An abstract for Arman Rajaei’s thesis is included below.
Defences are open to all members of the campus community as well as the general public. Please email rudolf.seethaler@ubc.ca to receive the Zoom link for this defence.
ABSTRACT
This thesis explores the analysis of neuronal action potentials (AP) within sympathetic nerve activity (SNA) from rats’ splanchnic nerves. Chosen for their physiological resemblance to humans, rats serve as a viable model for this research. We introduce an advanced AP detection algorithm employing wavelet transforms (WT), addressing limitations observed in previous methodologies.
A primary focus is the identification of the noise floor in the recorded data, a pivotal step for distinguishing neural activity from background noise. Our novel method integrates pharmacological interventions to induce ganglionic blockades, leading to the significant reduction or elimination of APs. By comparing pre- and post-blockade recordings, we establish a baseline threshold, enhancing our capability to identify true neural signals.
Furthermore, we address the selection of the appropriate level of decomposition in multiresolution analysis.
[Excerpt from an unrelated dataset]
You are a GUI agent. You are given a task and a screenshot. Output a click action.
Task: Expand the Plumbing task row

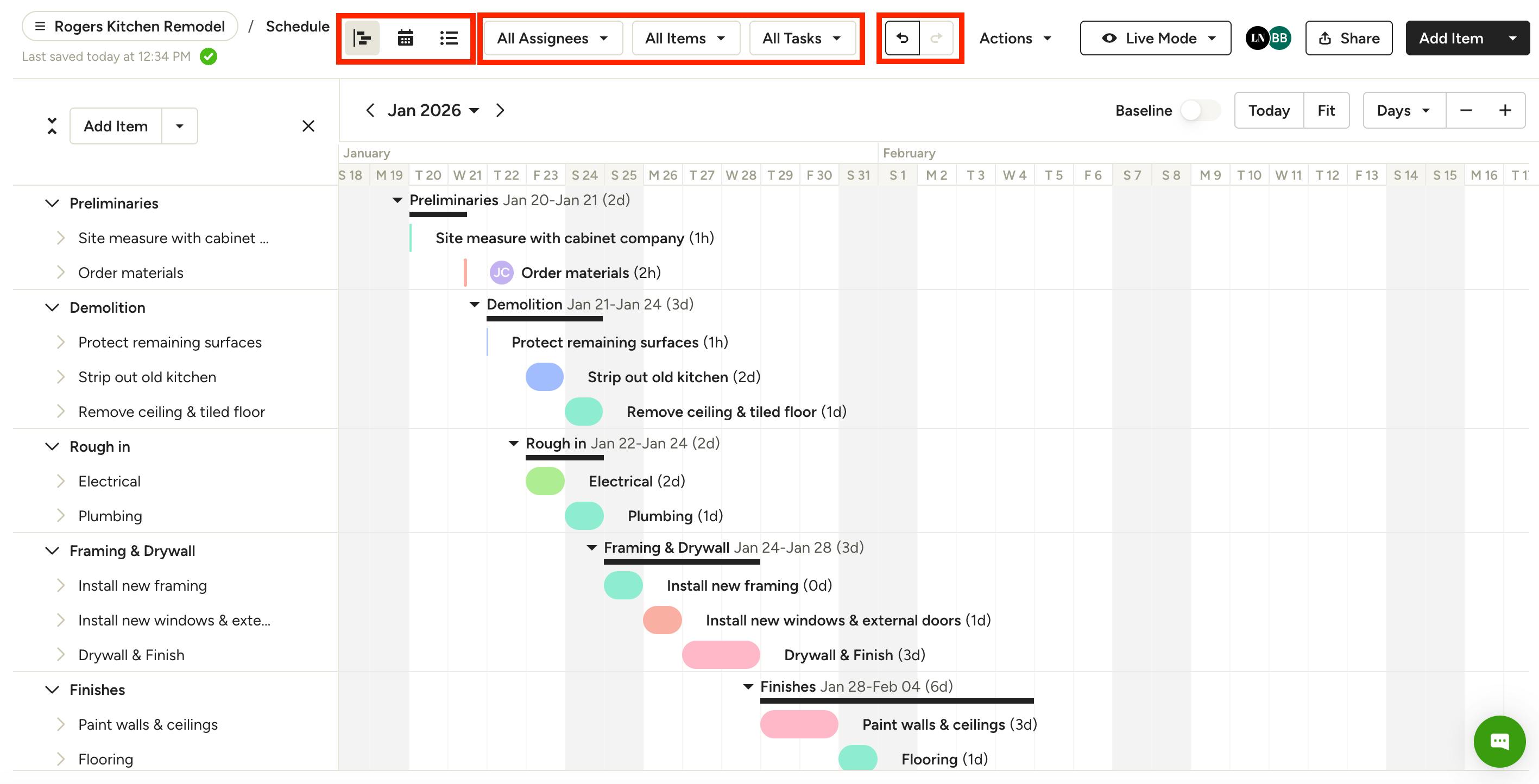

Unlike the empirical selection process that previous researchers, such as Diedrich et al. (2003), our strategy incorporates frequency and spectrum analysis of APs, guiding the choice of decomposition level. Additionally, we shift from the conventional discrete wavelet transform (DWT) to the maximal overlap discrete wavelet transform (MODWT), improving time resolution analysis.
In the next step, we constructed a mother wavelet from the average of extracted APs for use in continuous wavelet transform (CWT). This approach likely yields more AP extractions compared to using predefined wavelets from the Symlet and Daubechies families. While Salmanpour et al. (2010) also developed their own mother wavelet, it was based on an average shape derived from time-binned APs extracted using the DWT, which contrasts with our template created from a larger number of APs. Consequently, our template may offer enhanced reliability over theirs.
By iterating this process with the APs extracted from CWT, we refine our template, enabling its adaptation as a mother wavelet and aiding in the accurate determination of the shape and length of rat APs. Although Shafer et al., (2022) also refined their template, they initiated it from large APs, potentially introducing a bias towards larger spikes in their analysis. Additionally, through burst analysis and the examination of AP synchronicity within bursts, we aim to validate our AP identification approach by demonstrating the correlation between APs and burst intervals.